* [WORK INSTRUCTION]:
Print, exactly as they appear in the listing below, the lines from the line with "ceiling (115, 2232)" to the line with "Download (447, 142)", with both end lines kept.

* [DATA SUPPLIED]:
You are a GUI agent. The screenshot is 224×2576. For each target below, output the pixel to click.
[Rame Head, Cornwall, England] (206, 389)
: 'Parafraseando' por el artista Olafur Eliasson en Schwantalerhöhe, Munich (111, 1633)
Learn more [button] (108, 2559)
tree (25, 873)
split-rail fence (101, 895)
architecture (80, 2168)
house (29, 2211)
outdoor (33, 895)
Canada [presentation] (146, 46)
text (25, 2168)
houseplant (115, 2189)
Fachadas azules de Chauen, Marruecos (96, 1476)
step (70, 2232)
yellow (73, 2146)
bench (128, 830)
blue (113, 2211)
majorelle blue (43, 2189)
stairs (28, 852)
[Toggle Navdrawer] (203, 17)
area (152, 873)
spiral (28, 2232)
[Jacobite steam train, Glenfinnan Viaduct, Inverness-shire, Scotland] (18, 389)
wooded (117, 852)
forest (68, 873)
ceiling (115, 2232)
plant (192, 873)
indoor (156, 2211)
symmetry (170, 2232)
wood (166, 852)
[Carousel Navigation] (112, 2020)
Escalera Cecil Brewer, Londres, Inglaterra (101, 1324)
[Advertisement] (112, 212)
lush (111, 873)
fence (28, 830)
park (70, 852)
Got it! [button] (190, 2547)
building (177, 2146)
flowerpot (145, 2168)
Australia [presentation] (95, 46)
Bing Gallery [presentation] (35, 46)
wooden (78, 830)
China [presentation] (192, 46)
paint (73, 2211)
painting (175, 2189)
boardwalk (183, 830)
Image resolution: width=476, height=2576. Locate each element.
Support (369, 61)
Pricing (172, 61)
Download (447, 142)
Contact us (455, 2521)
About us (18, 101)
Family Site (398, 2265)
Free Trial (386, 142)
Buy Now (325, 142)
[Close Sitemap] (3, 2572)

* [RESULT FOR THIS EXERCISE]:
ceiling (115, 2232)
plant (192, 873)
indoor (156, 2211)
symmetry (170, 2232)
wood (166, 852)
[Carousel Navigation] (112, 2020)
Escalera Cecil Brewer, Londres, Inglaterra (101, 1324)
[Advertisement] (112, 212)
lush (111, 873)
fence (28, 830)
park (70, 852)
Got it! [button] (190, 2547)
building (177, 2146)
flowerpot (145, 2168)
Australia [presentation] (95, 46)
Bing Gallery [presentation] (35, 46)
wooden (78, 830)
China [presentation] (192, 46)
paint (73, 2211)
painting (175, 2189)
boardwalk (183, 830)
Image resolution: width=476, height=2576. Locate each element.
Support (369, 61)
Pricing (172, 61)
Download (447, 142)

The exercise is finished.